John D. Altman, Ph.D.
Principal Investigator
John Altman is the Principal Investigator and Scientific Director of the NIH Tetramer Facility. He is an Associate Professor in the Department of Microbiology and Immunology at the Emory University School of Medicine and a member of the Emory Vaccine Center. He is one of three inventors—together with Michael McHeyzer-Williams and Mark Davis —of the MHC tetramer technology, which was patented by Stanford University (U.S. Patent Number 5,635,363).

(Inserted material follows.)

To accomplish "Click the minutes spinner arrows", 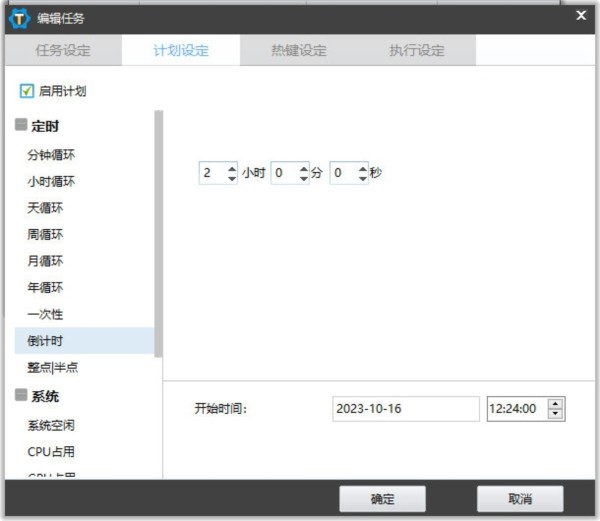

Upon joining the faculty of Emory University in 1997, Dr. Altman turned his attention to problems in viral immunology and T cell memory. Together with his colleague Dr. Rafi Ahmed, he used MHC tetramer technology to show that the frequency of virus-specific T cells in an anti-viral immune response was 10-100 times what had previously been measured using limiting dilution assays, the previous gold standard for quantitation of T cell responses. He has teamed up with other investigators at Emory—including Harriet Robinson, Mark Feinberg, and Guido Silvestri—to apply MHC tetramer technology to the characterization of responses to candidate HIV vaccines, and he continues to actively pursue basic research in T cell memory and trafficking in both mouse and human models. More recently, Dr. Altman and his lab have used T cell responses as tools to study basic aspects of virology, including topics such as pox-virus immune evasion and herpes virus reactivation.